Nathan Denette/The Canadian Press
Justin Giovannetti , Karen Howlett and Laura Stone
TORONTO and OTTAWA
Published January 26, 2018Updated 24 minutes ago

There will be a race to elect a permanent leader for Ontario's Progressive Conservatives before an election expected in June, party President Rick Dykstra announced on Friday afternoon.

Only hours after Vic Fedeli was elected as the party's interim leader and expressed his intent to head the party in the next general election, Mr. Dykstra announced that the party's executive had decided to hold a leadership contest before the end of March.

"This will be a very aggressive time frame, Mr. Dykstra said. "This party, at the end of the day always stands united, always stands focused, and I can assure you that when this is finished, before the end of March, we will be ready to take on government in June 2018."

Mr. Fedeli, 61, takes over the party shaken by the abrupt resignation of Patrick Brown following allegations of sexual misconduct.

Once expected by many to be Ontario's next premier, Mr. Brown's time at the helm of his party came to an end early Thursday morning, only hours after a news report aired with two young women alleging that he acted in a sexually inappropriate way with them years earlier. While Mr. Brown, who has denied the allegations, had vowed to fight on as leader, his caucus quickly revolted against him and called for his resignation.

In one of his first acts as interim leader, Mr. Fedeli said he was calling on Mr. Brown to resign from the PC caucus. He called the former leader's alleged actions "deplorable." Mr. Fedeli said he would not sign off on Mr. Brown's nomination papers to run for the party in his Barrie-area riding until the allegations against the 39-year-old were properly addressed.

Selected by the 28 members of the party's caucus – Mr. Brown was absent – Mr. Fedeli represents a break from Mr. Brown. Unlike the former leader, who has been an elected official since he was 22 years old, Mr. Fedeli got his start as an entrepreneur leading an advertising agency in North Bay. He was twice elected mayor of his hometown before he entered provincial politics.
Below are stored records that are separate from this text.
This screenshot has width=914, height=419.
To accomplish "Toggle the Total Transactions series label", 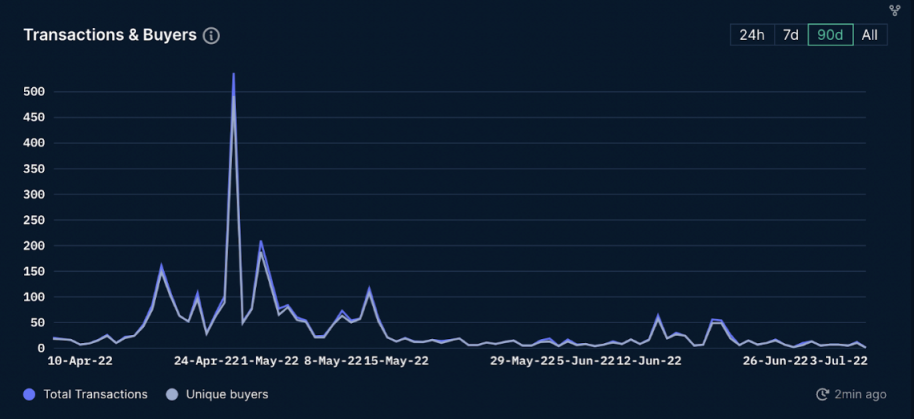I will point(96,395).
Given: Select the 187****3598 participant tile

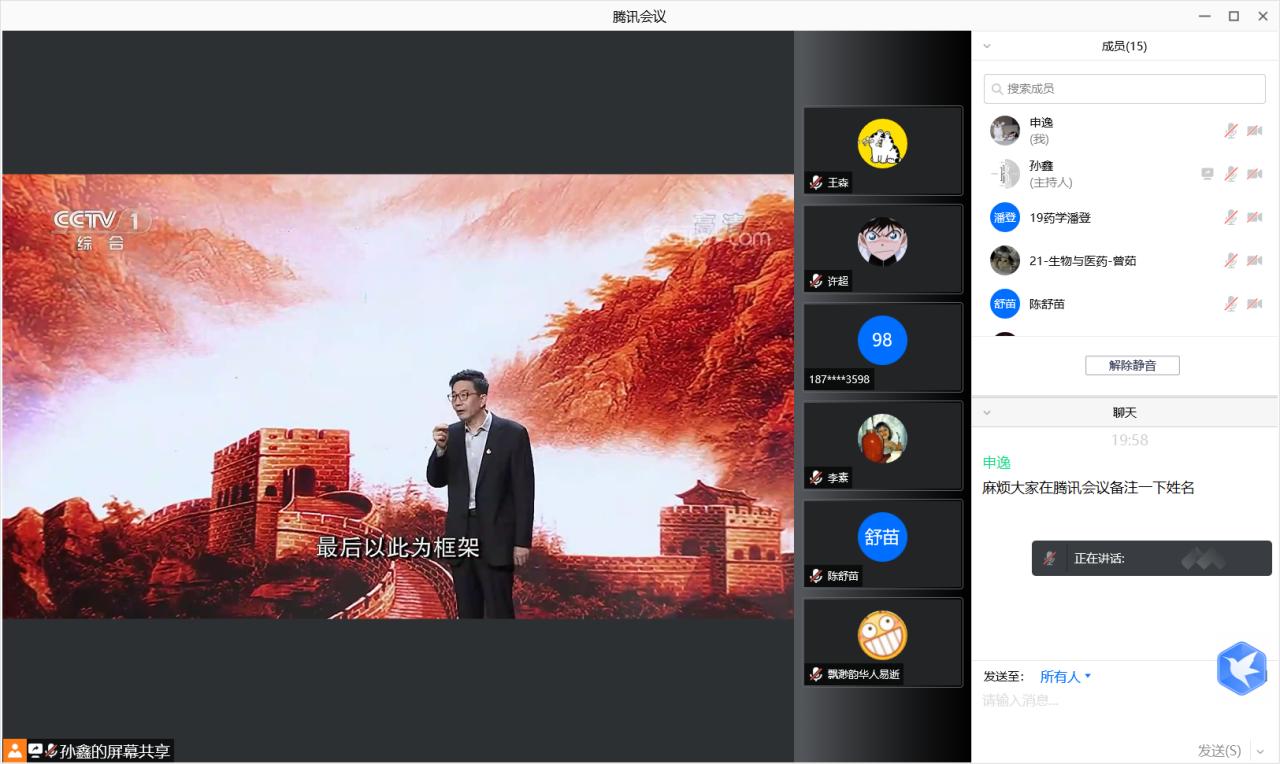Looking at the screenshot, I should (x=882, y=347).
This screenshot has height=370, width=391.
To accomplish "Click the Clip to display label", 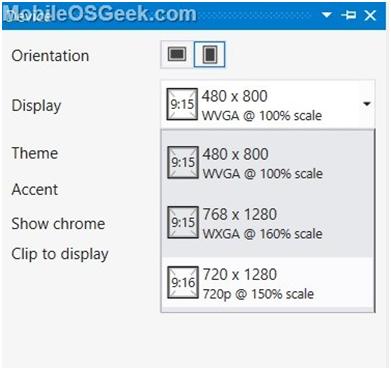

Now the MPP for Nipissing, Mr. Fedeli had competed against Mr. Brown for the party's leadership in 2015, but he dropped out of that race and endorsed Christine Elliott, who lost to Mr. Brown. Since then Mr. Fedeli had been one of the party's stalwarts in the legislature and often tangled with the Liberal government in his role as the opposition party's finance critic.

On Friday, before the party decision to hold a leadership contest, Mr. Fedeli turned his sights on Premier Kathleen Wynne, saying that Conservatives should focus their attention on the Premier and not on each other. "There's no time to waste," he said. "We're in the middle of an election campaign."

Before heading into the party's caucus room at Queen's Park for Friday's vote, PC MPP Lisa MacLeod said she brought up allegations she had heard about Mr. Brown to the party's campaign team and was told they were "unfounded" weeks before he resigned.

Ms. MacLeod said she flagged allegations about the then-leader's conduct "two or three times before Christmas."

While she would not provide specifics on the allegations beyond saying she heard of "inappropriate touching or multiple girlfriends" from people in her Ottawa-area riding, Ms. MacLeod said they were similar to those brought forward earlier this week by two women as first reported by CTV News.

"There were a lot of things that were percolating that a lot of people heard. I did and I would bring them to the campaign team. I did that before Christmas," she told reporters. "I was told that it was unfounded. I'm not a private investigator, I'm not a police officer, but certainly when I heard issues about women I would bring them forward."

Dimitri Soudas, a former director of communications to prime minister Stephen Harper who volunteered to run the provincial PC war room, said in a series of tweets on Friday that Ms. MacLeod "informed me of rumours and allegations in regards to her then leader, Mr. Brown.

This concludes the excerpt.